### Datensätze:
_____

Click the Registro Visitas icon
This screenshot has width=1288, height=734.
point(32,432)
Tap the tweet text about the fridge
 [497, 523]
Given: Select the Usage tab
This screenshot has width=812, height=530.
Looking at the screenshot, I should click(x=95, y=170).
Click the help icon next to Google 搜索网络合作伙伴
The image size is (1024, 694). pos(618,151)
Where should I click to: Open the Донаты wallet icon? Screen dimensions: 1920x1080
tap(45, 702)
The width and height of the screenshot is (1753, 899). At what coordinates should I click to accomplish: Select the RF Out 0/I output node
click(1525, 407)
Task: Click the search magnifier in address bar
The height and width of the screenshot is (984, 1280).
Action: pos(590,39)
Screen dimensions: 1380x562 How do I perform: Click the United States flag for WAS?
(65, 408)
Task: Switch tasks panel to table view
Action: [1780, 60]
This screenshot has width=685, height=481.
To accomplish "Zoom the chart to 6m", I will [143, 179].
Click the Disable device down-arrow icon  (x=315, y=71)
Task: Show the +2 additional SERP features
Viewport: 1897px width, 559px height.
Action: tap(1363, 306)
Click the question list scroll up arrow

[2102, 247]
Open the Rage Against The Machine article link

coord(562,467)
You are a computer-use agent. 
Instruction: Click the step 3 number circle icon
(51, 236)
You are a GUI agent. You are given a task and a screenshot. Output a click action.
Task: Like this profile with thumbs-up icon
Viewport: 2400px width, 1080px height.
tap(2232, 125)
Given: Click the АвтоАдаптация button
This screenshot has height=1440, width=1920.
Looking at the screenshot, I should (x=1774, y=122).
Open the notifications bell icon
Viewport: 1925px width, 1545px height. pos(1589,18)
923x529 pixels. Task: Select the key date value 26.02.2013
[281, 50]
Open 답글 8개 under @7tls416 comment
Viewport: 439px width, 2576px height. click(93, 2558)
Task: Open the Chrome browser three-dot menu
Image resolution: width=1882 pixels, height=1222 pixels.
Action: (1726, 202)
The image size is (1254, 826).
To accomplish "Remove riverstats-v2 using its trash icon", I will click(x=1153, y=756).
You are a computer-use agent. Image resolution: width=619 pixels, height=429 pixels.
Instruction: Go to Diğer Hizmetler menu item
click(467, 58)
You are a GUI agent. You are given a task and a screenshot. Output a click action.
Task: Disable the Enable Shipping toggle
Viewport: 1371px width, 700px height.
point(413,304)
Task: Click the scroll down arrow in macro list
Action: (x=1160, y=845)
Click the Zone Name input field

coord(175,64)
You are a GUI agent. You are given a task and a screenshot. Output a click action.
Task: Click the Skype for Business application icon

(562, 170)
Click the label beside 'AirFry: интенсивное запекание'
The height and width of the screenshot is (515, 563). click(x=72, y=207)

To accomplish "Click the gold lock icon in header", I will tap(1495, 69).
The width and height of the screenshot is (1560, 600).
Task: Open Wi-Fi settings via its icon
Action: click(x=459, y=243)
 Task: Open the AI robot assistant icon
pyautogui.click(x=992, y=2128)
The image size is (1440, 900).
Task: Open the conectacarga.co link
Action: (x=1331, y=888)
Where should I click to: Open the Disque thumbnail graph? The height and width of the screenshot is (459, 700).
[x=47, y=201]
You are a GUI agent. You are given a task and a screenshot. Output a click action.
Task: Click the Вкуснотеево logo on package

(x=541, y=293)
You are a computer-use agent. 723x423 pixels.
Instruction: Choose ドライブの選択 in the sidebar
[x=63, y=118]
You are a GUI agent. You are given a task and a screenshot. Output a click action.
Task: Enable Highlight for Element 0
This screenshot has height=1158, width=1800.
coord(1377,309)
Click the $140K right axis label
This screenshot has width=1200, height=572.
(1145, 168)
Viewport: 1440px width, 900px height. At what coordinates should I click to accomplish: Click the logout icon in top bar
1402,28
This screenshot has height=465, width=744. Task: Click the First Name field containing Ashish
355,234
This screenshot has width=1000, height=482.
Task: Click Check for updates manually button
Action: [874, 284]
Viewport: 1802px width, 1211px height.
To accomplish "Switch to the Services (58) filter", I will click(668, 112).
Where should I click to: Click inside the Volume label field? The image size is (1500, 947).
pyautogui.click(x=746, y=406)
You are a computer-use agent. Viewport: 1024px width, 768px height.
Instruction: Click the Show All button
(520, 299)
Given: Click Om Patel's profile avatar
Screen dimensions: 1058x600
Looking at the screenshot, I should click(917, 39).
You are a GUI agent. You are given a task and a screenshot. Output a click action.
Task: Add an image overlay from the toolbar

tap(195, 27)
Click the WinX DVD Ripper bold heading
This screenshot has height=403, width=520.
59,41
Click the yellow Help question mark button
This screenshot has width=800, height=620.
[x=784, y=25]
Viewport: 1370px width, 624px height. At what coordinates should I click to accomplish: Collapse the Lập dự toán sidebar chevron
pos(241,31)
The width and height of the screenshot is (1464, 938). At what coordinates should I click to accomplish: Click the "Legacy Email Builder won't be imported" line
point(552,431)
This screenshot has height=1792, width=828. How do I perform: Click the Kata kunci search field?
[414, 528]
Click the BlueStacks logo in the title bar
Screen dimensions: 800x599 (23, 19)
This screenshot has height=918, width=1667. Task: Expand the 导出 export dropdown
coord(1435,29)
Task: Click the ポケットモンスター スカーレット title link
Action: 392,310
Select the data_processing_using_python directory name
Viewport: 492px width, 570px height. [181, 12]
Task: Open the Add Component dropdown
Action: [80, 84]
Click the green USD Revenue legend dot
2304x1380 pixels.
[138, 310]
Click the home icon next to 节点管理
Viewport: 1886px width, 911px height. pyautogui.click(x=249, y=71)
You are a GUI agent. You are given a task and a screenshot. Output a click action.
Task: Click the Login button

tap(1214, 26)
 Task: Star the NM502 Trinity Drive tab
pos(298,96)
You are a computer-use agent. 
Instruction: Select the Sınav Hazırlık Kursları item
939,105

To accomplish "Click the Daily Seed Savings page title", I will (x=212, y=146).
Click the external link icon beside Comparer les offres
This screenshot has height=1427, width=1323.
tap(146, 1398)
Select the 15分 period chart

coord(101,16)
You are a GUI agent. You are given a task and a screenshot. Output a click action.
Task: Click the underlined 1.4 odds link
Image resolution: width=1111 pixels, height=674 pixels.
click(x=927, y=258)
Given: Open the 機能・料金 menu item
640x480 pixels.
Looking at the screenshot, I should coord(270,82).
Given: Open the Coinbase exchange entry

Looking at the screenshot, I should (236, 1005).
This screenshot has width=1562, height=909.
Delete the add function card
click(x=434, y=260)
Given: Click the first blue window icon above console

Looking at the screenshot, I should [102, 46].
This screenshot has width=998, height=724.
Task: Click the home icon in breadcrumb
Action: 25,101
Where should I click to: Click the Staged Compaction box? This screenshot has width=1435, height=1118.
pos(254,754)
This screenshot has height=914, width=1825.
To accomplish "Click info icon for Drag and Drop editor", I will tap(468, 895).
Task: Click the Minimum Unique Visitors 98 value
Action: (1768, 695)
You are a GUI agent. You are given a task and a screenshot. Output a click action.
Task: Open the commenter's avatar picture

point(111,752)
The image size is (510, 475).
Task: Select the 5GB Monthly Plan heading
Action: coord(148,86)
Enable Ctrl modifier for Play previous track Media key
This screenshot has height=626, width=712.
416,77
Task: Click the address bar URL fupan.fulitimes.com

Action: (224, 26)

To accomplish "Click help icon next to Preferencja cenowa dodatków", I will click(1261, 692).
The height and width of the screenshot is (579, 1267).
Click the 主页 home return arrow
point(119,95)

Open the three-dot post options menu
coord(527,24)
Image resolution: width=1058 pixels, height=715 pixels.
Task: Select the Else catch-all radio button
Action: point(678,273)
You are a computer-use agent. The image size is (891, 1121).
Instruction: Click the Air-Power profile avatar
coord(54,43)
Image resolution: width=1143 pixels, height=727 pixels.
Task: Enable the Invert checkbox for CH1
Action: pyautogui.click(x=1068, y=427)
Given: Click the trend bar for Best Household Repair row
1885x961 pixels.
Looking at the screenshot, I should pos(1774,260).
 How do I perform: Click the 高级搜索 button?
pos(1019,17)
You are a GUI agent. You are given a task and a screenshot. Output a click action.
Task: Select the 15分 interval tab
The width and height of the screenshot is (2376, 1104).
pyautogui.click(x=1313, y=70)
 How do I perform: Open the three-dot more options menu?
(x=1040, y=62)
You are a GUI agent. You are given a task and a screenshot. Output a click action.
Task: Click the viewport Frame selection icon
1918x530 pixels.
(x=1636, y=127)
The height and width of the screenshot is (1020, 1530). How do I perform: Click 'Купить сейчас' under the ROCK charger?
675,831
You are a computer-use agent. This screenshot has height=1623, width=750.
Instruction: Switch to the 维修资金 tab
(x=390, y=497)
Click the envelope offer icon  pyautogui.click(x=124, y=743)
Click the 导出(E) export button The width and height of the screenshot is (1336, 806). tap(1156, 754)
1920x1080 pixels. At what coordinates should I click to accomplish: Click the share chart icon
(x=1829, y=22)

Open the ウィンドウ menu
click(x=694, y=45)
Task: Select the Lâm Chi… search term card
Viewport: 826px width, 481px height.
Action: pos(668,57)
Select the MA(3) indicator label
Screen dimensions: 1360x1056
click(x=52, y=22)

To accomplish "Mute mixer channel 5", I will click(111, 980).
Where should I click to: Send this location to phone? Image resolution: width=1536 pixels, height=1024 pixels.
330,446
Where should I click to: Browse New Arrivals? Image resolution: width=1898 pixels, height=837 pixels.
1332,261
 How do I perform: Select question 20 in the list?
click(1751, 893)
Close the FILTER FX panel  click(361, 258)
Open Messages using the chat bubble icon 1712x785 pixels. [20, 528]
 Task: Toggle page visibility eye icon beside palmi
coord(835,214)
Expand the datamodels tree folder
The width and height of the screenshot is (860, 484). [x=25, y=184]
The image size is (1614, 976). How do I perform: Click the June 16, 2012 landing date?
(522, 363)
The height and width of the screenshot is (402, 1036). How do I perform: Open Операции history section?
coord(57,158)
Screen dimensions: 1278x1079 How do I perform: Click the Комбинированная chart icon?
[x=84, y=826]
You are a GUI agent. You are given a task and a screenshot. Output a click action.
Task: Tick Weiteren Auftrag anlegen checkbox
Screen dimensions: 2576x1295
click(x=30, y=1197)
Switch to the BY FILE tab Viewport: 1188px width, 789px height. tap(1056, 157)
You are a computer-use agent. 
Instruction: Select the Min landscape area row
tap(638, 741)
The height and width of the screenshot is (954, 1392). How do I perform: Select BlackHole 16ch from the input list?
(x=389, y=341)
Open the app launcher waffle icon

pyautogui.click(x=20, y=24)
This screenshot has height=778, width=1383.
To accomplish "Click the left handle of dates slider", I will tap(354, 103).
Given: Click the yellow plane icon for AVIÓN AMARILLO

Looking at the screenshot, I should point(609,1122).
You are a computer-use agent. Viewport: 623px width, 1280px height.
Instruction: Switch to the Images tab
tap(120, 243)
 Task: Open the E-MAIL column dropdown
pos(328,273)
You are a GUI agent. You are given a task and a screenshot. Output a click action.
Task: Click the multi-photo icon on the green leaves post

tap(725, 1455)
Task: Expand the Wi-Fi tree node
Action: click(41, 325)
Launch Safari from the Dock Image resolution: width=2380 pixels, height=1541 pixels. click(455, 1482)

_____

### Schriftliche Aufgabe:
Beginne bei der Zeile mit „How do I perform: Open the“, ende nach der Zeile mit „(x=390, y=497)“ und gib nur diese Zeilen vollständig wieder. Skaliere dabei jede Koordinate in den Antworten mit dem Faktor 1,1 und runde auf ganze Zahlen, wobei halbe Werte aufgerundet werden.

### Ausgearbeitete Lösung:
 How do I perform: Open the three-dot more options menu?
(x=1144, y=68)
You are a GUI agent. You are given a task and a screenshot. Output a click action.
Task: Click the viewport Frame selection icon
1918x530 pixels.
(x=1800, y=140)
The height and width of the screenshot is (1020, 1530). How do I perform: Click 'Купить сейчас' under the ROCK charger?
743,914
You are a computer-use agent. This screenshot has height=1623, width=750.
Instruction: Switch to the 维修资金 tab
(x=429, y=547)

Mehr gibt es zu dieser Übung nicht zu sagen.